L’annonce faite à Pékin lors du Forum sur la coopération Chine-Afrique de juin 2025 a l’effet d’un sésame diplomatique : la Chine supprime désormais tous les droits de douane sur les produits en provenance de 53 pays africains, à condition qu’ils entretiennent des relations officielles avec elle. Une exception : l’Eswatini, seul État du continent à maintenir des liens avec Taïwan. Le Sénégal, déjà concerné par les précédentes phases de cette politique préférentielle, conserve son accès sans entraves tarifaires au plus grand marché du monde. Mais cette généralisation du dispositif redéfinit l’environnement concurrentiel pour les entreprises sénégalaises, qui doivent désormais rivaliser non seulement sur la qualité, mais aussi sur la vitesse d’adaptation.
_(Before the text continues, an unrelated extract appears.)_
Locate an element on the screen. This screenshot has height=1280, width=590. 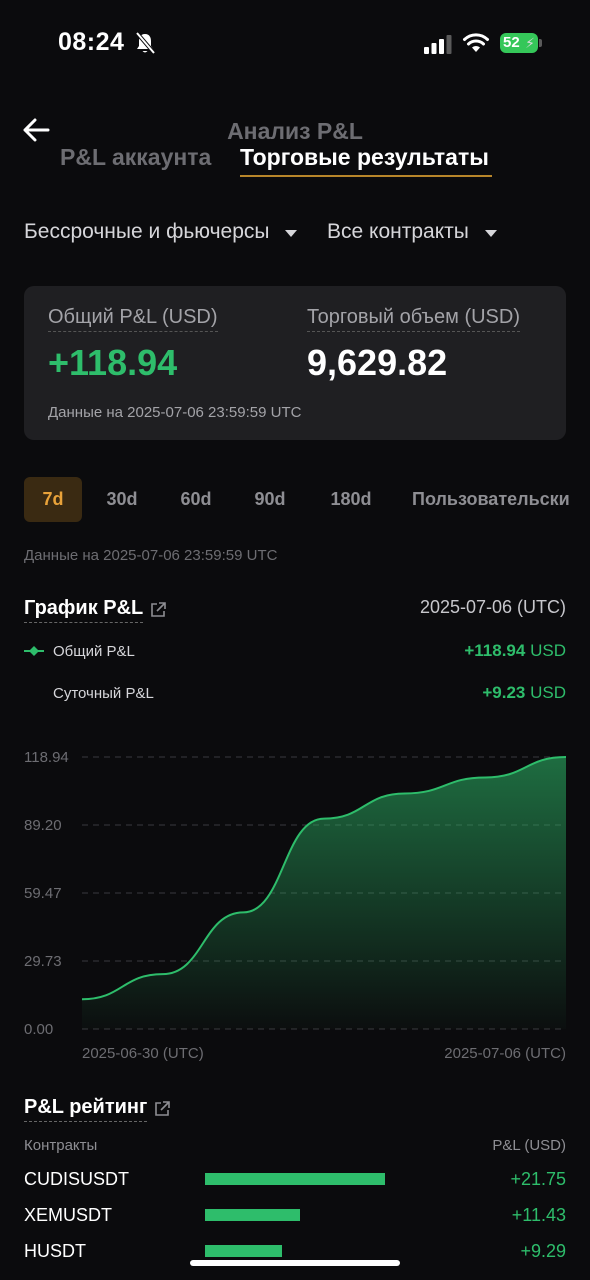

Car si les barrières douanières sont levées, les barrières invisibles restent nombreuses : normes strictes, exigences sanitaires, complexité logistique, ou encore méconnaissance des canaux de distribution. Dans cette compétition renouvelée, le simple fait d’avoir un passeport diplomatique favorable ne suffit pas à garantir une place sur les étals chinois.
Les défis structurels à relever d’urgence
Pour espérer tirer avantage de cet accord, encore faut-il que les produits sénégalais arrivent en Chine dans les bonnes conditions, aux bons standards, et avec une offre adaptée aux réalités du marché. Or, plusieurs freins structurels persistent. D’abord, les capacités industrielles locales restent limitées : trop peu d’unités de transformation modernes pour les produits de la pêche, conditionnements insuffisants dans l’agroalimentaire, chaînes du froid encore balbutiantes. Ensuite, la question de la certification reste entière. Peu d’acteurs privés disposent de la documentation requise, et encore moins d’équipes capables de naviguer dans la jungle administrative chinoise.
À cela s’ajoute le défi logistique : le fret maritime entre Dakar et les grands ports chinois reste coûteux, irrégulier et peu mutualisé. Beaucoup de conteneurs repartent à vide, faute d’exportations structurées en retour. Enfin, les entreprises sénégalaises manquent cruellement d’outils de veille commerciale sur la Chine, et encore plus de présence physique ou digitale sur place. Résultat : même avec un tarif zéro, l’accès réel au marché chinois reste théorique pour la majorité des PME locales.
Changer d’échelle, changer de méthode
L’opportunité ouverte par la Chine peut devenir un tournant stratégique pour le Sénégal, à condition de ne pas rester dans une posture d’attente. Il faut aujourd’hui penser en termes d’alliances industrielles, de labellisation nationale, et de présence coordonnée sur les places de marché chinoises. Il ne s’agit pas seulement d’exporter des marchandises, mais d’exporter une image : celle d’un pays fiable, ambitieux, capable de livrer des produits transformés, tracés, et répondant aux attentes d’un consommateur chinois de plus en plus exigeant.
Cela passe par des mesures concrètes : accompagnement ciblé des entreprises à fort potentiel, création de zones logistiques d’exportation, diplomatie économique active avec les provinces chinoises importatrices, présence sénégalaise dans les salons professionnels de Canton ou Shanghai, et surtout formation linguistique et interculturelle pour les opérateurs privés. Ce travail de fond, s’il est engagé dès maintenant, peut faire du Sénégal non pas un bénéficiaire passif d’une ouverture, mais un acteur solide d’un partenariat équilibré.
Ce que la Chine a mis sur la table, c’est un espace. Reste à savoir qui osera s’y installer durablement.